Friday, September 01, 2006

History is the Life of You

Individuals are often lost in the immensity of events, sometimes rehabilitated in vestiges of memory, but just as likely to become anonymous among the suffering faces. Even with the number of memoirs and biographies that are produced, the Holocaust often fails to find its significance without reference to the numbers of lives it ended. But as Timothy Burke recently pointed out (here, too), it can be as difficult to bring the actors of history to full light as it is to make the faceless masses interesting to the general reader.

That's what makes this story interesting: a French man's confrontation with the last traces of his parents in a museum.
The evocation of this 'incredible moment' begins with a long silence. Michael Lévi-Leleu searches for the right words. "It was February, 2005," he said softly. "I took the train with my daughter to see the exposition presented at the Memorial of the Shoah in Paris. I walked quickly past a suitcase displayed behind a window. Claire stopped. Then she called me back to show me that there was an identification tag, on which was written Pierre Lévi, which was my father's name. We did not know what to do."
Confronted with this artifact from his own past, Lévi-Leleu is suing the Museum of Auschwitz-Birkenau to keep the suitcase in France.

Click here to read more.
Recently, a woman came to public attention for suing the Museum for paintings she made of Gypsies for Mengele (see also Barista). The Museum claims that the paintings, by virtue of being "commissioned," are not personal property, and nonetheless, they belong to the common experience of the Holocaust. But because of the relationship of the painter to Mengele (she painted under threat of death), the normal conditions of ownership should not apply, and the paintings should be return to her.

The Museum has responded likewise to Attempting to recover the suitcase is part of the process of recovering memory for Lévi-Leleu:
It is part of the history of Auschwitz, and it is proof of the Shoah; a proof of an emotional, but above all, documentary character. It presence in our permanent exposition, visited every year by millions of people from around the world, has an exceptional importance.

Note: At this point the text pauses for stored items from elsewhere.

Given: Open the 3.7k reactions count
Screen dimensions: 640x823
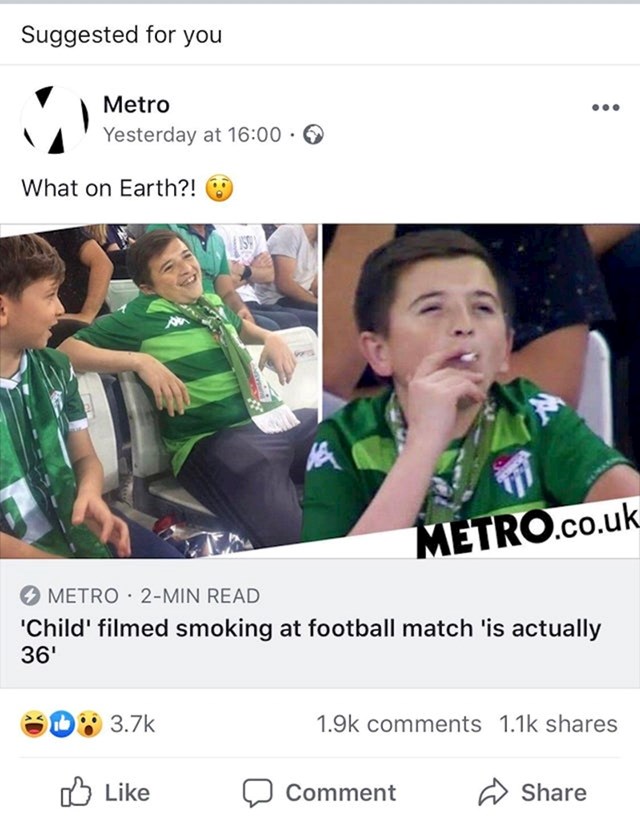Looking at the screenshot, I should point(132,724).
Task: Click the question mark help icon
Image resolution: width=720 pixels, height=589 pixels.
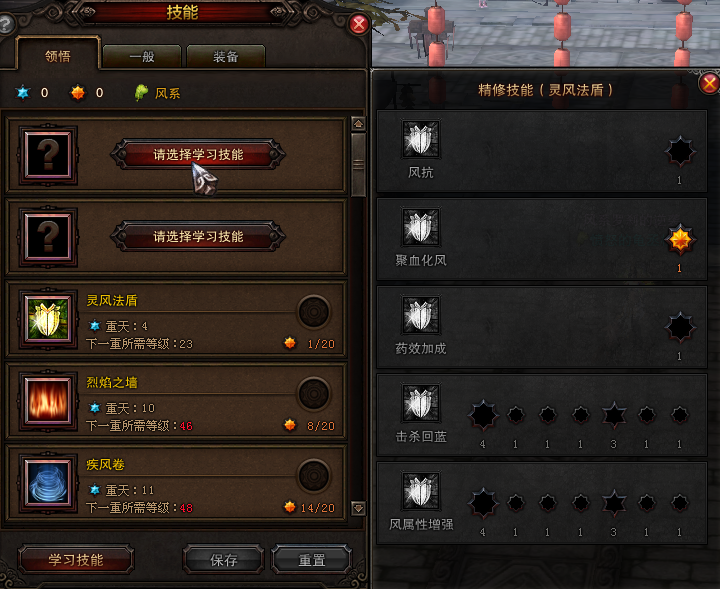Action: tap(6, 24)
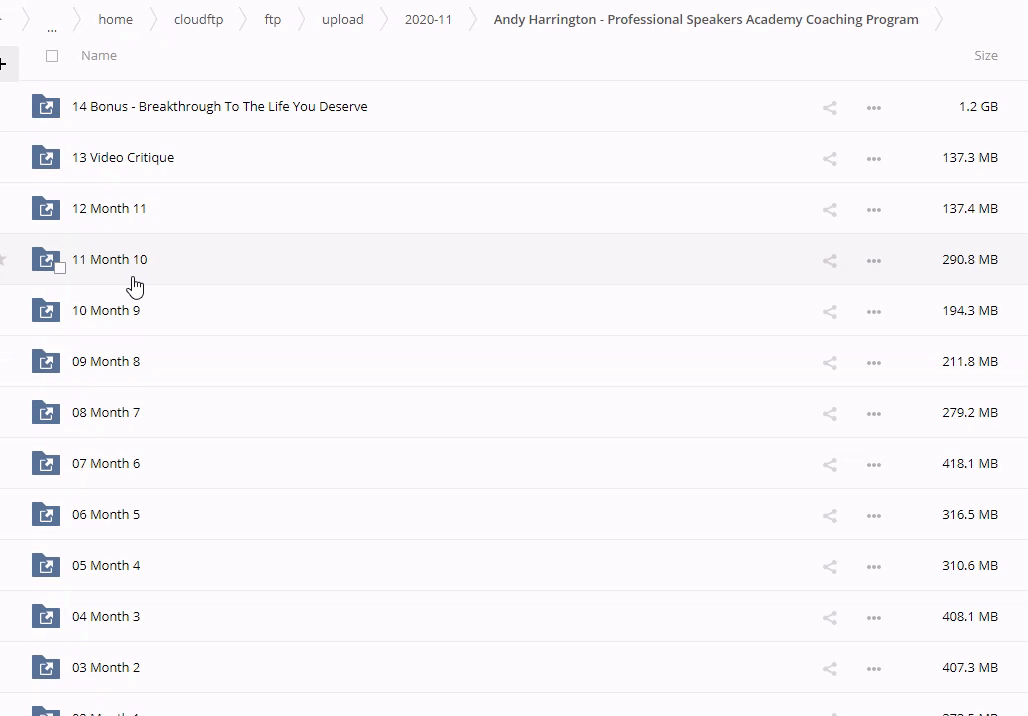This screenshot has width=1028, height=716.
Task: Navigate to cloudftp breadcrumb
Action: point(198,19)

The Lévi-Leleu case is different: although the suitcase could be seen as personal property, it belongs as well to (in)humanity. Yet Lévi-Leleu does not want the suitcase returned for himself. He wants to bring it closer and keep it on display. His desire reflects, on the one hand, his drive to recover memories, and on the other, his inability to do so through the usual sources:
For Michael Lévi-Leleu, there were a thousand reasons why [the suitcase] should remain in France. After living his entire adult life ... under the identity Michel Leleu, he underwent the procedure to retake his original name, "to reappropriate [his] past."

He read the books of Primo Levi, watched the documentaries ..., even Claude Lanzmann's Shoah. "I could not stay to the end. It was too sad," he murmured. For a short time, he spent a dark period consumed with his personal history. "I am not a fighter nor am I outraged," he says. "But I saw in the suitcase some kind of sign. I wanted it to remain there, not bring it home and keep it out of sight, but so that it could be shown to all Paris. I could not see it taking the same path that it had to Auschwitz."
Proximity to the suitcase would end his alienation, but he cannot take it out of context. The tension reveals something of the nature of the event itself: turning the individual into the faceless, forever linking them. It points the dissatisfactions that can come from both the social and the individual perspectives of history.

1 Comments:

At 2:37 PM, Blogger Nathanael said...

I should have added that the controversy is timely: the French rail company, SNCF, has been told to compensate victimes transported from France. It's put a lot of attention on French public services.

That moment must have been too precious to capture in words ... and more frightening than the article described.